1877 yılından beri seçim yapıyoruz. Osmanlı döneminde yapılan seçimlerin üçüncüsü olan 1908 seçimleri, 1877-1919 arasında yapılan 6 seçimin en özgürlükçü olanıydı. Sonraki süreçte ve bugünü de belirleyen en özgürlükçü seçimler 1950 seçimleri oldu. Oysa iki seçim arasındaki dönem ( yani 1908 ile 1950) dünyada otoriter ve totaliter rejimlerin iktidarda olduğu bir dönemdi.
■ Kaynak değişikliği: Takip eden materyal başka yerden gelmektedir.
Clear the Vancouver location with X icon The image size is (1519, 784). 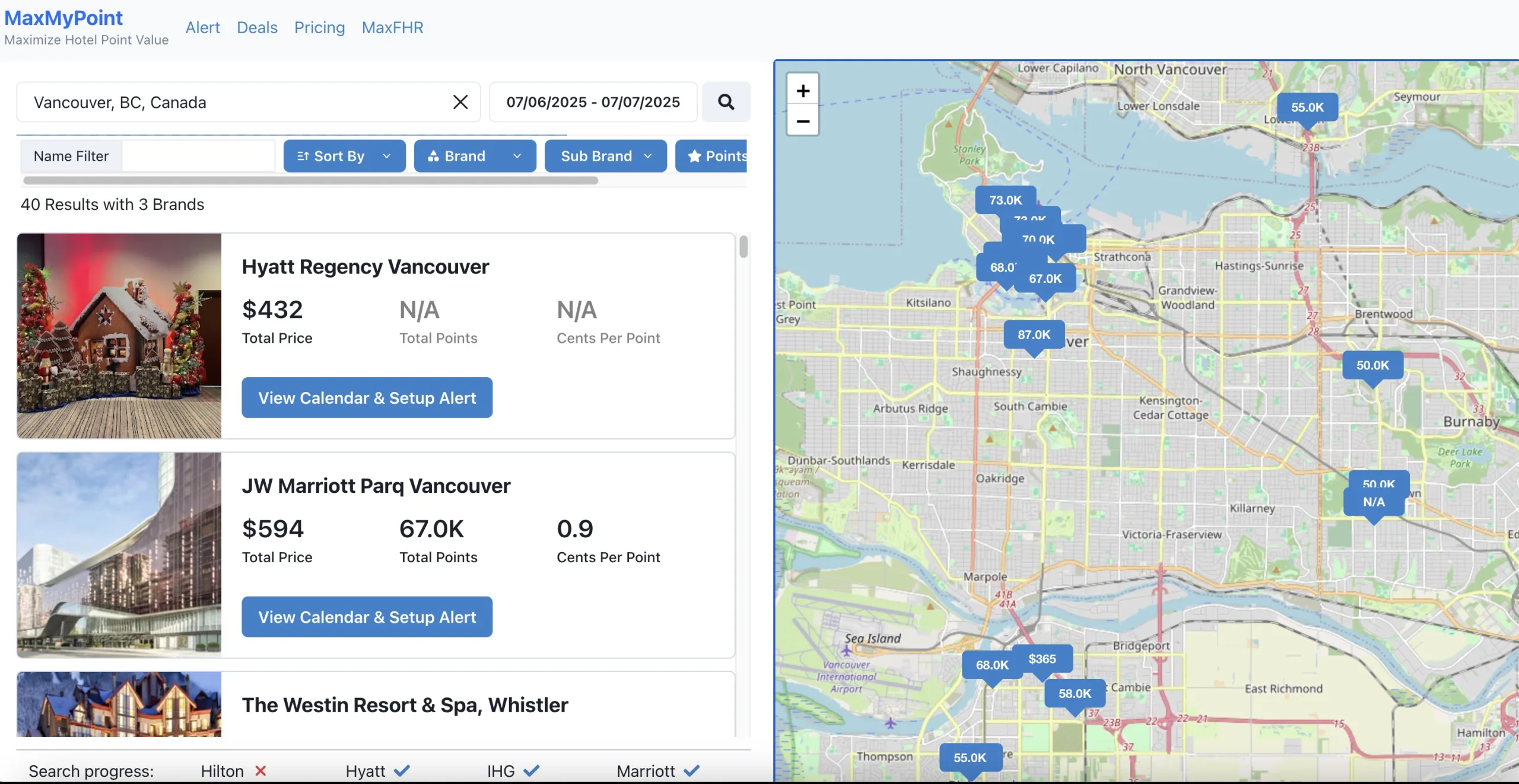tap(460, 102)
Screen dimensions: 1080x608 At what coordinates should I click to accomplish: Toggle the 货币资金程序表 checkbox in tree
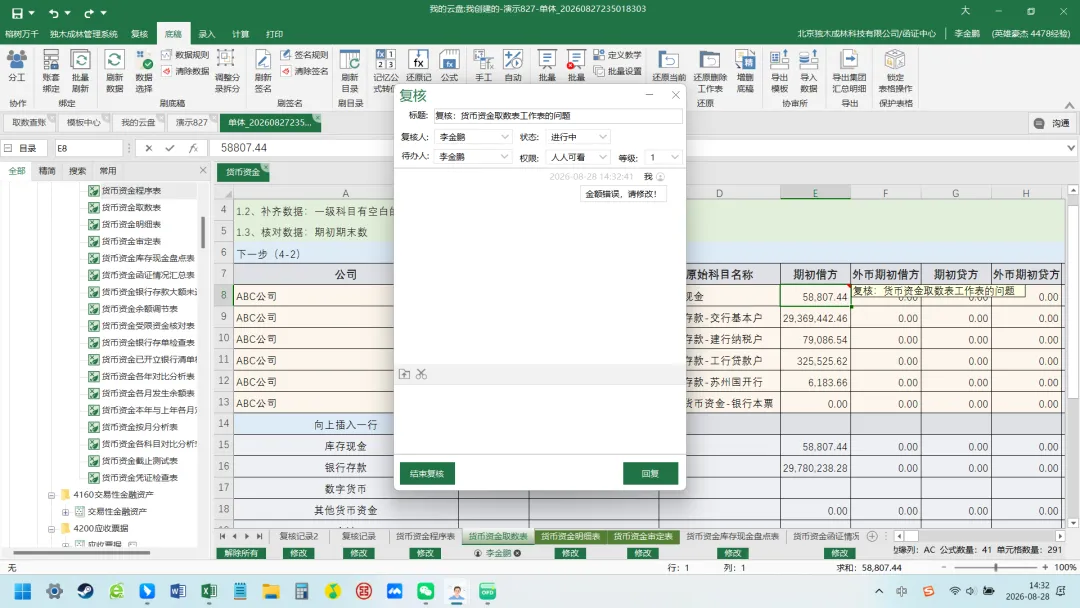(94, 191)
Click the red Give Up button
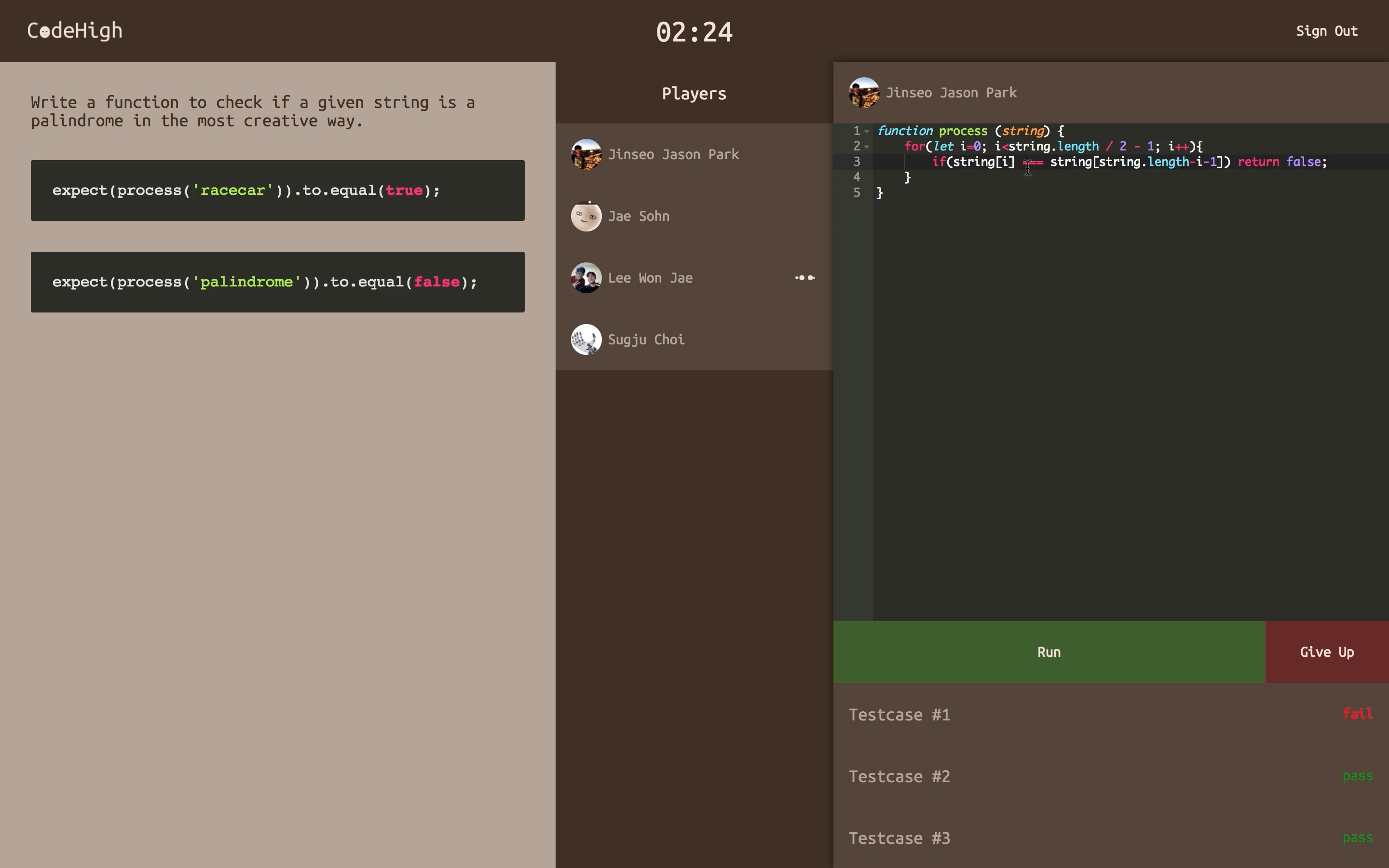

Hitler, Stalin, Mussolini, Franko ve Salazar… Hatta daha niceleri… Dünyanın büyük bölümü de sömürgeydi. 20. Yüzyılın ilk yarısında bağımsız devlet sayısının 60 civarında olması –bugün sayı 200 civarındadır-, dünyanın büyük çoğunluğunun sömürge olduğu gerçeğini bir kez daha teyit eder.

Ünlü tarihçi E. Hobsbawm’ın tespitiyle Birinci ve İkinci Dünya Savaşları arasındaki demokratik devlet sayısındaki gerileme, Türkiye’deki çok partili rejim denemelerine denk gelir:

— 1922: 64 bağımsız devletten 29’u demokratik (% 45.3)

— 1942: 61 devletten 12’si demokratik (% 19.7)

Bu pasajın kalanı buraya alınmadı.